TITLE

The Role of Aspirin in the Prevention of Thrombotic Complications of Thalidomide and Anthracycline-Based Chemotherapy for Multiple Myeloma

AUTHOR(S)
Baz, Rachid; Liang Li; Kottke-Marchant, Kandice; Srkalovic, Gordan; McGowan, Bridget; Yiannaki, Erin; Karam, Mary Ann; Faiman, Beth; Jawde, Rony Abou; Andresen, Steven; Zeldis, Jerome; Hussein, Mohamad A.
PUB. DATE
December 2005
SOURCE
Mayo Clinic Proceedings;Dec2005, Vol. 80 Issue 12, p1568
SOURCE TYPE
Academic Journal
DOC. TYPE
Article
ABSTRACT
OBJECTIVE: To study the efficacy of daily low-dose aspirin (81 mg orally) In decreasing the incidence of venous thromboembolic events (VTEs) in patients with multiple myeloma receiving pegylated doxorubicin, vincristine, and decreased-frequency dexamethasone, plus thalidomide (DVd-T). PATIENTS AND METHODS: In this phase 2 clinical trial of DVd-T, conducted by the Cleveland Clinic Foundation from August 2001 to October 2003,105 patients were enrolled. The first 35 patients experienced increased numbers of VTEs, von Willebrand levels and platelet aggregation to ristocetin before and after treatment with DVd-T increased significantly, suggesting a pathophysiology involving platelet-endothelial interaction. Aspirin was added to the regimen, thus generating 3 patient groups: group 1 received aspirin from the start of DVd-T treatment before the study began (58 patients), group 2 received aspirin after the start of DVd-T treatment and after the study began (26 patients), and group 3 did not receive daily low-dose aspirin during the study (19 patients). Two patients being treated with warfarin for other indications were excluded from the study. The primary end point for this study was the incidence of VTE in the form of either deep venous thrombosis or pulmonary embolism. Secondary end points were the time to the first VTE, time to the composite end point of death or first VTE, and incidence of bleeding complications.
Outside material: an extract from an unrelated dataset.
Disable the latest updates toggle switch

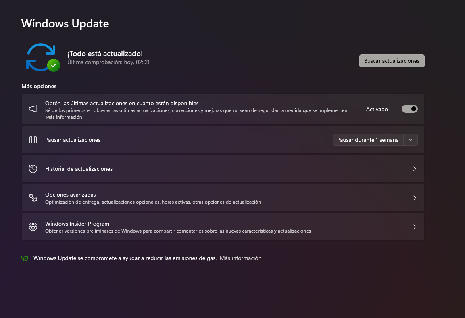pyautogui.click(x=409, y=109)
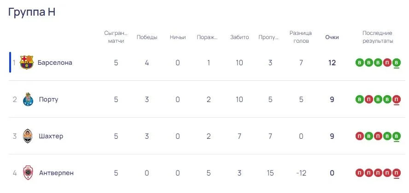Open Porto's most recent underlined loss badge
Image resolution: width=409 pixels, height=193 pixels.
click(397, 99)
RESULTS: After a median follow-up of 24 months, on an intent-to-treat basis, 26 posttreatment VTEs occurred after a median of 90 days, with 19% occurring in group 1,15% in group 2, and 58% in group 3. Following multivariate time-to-event analysis, aspirin use continued to be associated with lower relative risk of VTE (hazard ratio, 0.22; confidence interval, 0.10-0.47; P<.001) and of the composite end point (hazard ratio, 0.28; confidence interval, 0.15- 0.51; P<.001). CONCLUSION: Daily low-dose aspirin (81 mg orally) given to patients with newly diagnosed and relapsed/refractory multiple myeloma who were receiving DVd-T reduced the incidence of VTEs without an increase in bleeding complications.